== MATERIAL PROVIDED ==

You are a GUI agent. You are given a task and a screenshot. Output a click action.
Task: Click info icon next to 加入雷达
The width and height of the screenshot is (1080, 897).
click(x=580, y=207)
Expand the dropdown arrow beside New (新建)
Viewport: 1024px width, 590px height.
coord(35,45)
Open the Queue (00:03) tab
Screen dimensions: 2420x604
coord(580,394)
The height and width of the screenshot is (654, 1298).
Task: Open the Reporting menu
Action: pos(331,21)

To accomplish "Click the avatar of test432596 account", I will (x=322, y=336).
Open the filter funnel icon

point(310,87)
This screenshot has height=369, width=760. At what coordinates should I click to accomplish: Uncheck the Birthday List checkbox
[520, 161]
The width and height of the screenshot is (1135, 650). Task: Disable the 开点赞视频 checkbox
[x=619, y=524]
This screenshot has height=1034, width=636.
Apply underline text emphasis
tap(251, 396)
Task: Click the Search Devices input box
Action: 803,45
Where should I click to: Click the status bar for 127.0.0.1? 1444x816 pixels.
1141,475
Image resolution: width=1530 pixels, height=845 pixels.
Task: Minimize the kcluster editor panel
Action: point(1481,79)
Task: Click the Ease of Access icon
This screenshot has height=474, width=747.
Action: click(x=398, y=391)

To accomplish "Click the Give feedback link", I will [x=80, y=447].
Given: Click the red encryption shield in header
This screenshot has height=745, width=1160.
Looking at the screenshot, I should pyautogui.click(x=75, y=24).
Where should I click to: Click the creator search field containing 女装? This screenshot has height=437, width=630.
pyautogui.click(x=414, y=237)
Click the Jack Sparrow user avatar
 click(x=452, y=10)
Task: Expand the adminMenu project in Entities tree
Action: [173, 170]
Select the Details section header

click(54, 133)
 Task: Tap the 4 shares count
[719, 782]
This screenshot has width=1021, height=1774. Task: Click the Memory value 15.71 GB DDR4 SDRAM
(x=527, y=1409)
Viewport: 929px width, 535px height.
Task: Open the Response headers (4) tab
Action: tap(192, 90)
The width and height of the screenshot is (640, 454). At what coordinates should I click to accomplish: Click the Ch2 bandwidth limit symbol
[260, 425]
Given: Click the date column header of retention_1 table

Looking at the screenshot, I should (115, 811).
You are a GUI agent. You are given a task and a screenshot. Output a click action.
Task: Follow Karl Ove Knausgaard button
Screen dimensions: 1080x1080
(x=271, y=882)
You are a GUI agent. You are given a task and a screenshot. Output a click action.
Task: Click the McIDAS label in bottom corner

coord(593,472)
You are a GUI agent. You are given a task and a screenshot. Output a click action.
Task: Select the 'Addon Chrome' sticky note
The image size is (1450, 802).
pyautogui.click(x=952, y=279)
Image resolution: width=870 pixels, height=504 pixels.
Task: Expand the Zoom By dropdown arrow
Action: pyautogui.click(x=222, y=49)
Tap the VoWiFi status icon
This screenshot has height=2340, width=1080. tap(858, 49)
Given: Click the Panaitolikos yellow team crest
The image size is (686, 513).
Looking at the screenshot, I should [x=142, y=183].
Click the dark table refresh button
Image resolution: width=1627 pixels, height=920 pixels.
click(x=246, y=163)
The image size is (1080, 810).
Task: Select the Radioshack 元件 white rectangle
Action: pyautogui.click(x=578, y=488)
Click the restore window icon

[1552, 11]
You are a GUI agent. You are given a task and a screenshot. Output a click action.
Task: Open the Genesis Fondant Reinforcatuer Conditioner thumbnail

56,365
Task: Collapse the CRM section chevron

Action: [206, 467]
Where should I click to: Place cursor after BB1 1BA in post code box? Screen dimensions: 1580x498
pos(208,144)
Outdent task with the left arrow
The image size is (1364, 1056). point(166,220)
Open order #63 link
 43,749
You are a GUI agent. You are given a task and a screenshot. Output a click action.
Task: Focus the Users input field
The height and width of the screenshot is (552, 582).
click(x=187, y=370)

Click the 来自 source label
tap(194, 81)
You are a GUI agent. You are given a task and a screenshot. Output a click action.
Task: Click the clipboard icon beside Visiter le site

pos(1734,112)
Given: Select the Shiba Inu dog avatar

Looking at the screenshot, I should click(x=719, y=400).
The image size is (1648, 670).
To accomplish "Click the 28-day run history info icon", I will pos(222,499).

===

- **ACTIVITY**
Write the lines out exactly, from the one with "Outdent task with the left arrow" down to the last line of the listing, and leave out all others.

- **WRITTEN RESPONSE**
Outdent task with the left arrow
The image size is (1364, 1056). point(166,220)
Open order #63 link
 43,749
You are a GUI agent. You are given a task and a screenshot. Output a click action.
Task: Focus the Users input field
The height and width of the screenshot is (552, 582).
click(x=187, y=370)

Click the 来自 source label
tap(194, 81)
You are a GUI agent. You are given a task and a screenshot. Output a click action.
Task: Click the clipboard icon beside Visiter le site

pos(1734,112)
Given: Select the Shiba Inu dog avatar

Looking at the screenshot, I should click(x=719, y=400).
The image size is (1648, 670).
To accomplish "Click the 28-day run history info icon", I will pos(222,499).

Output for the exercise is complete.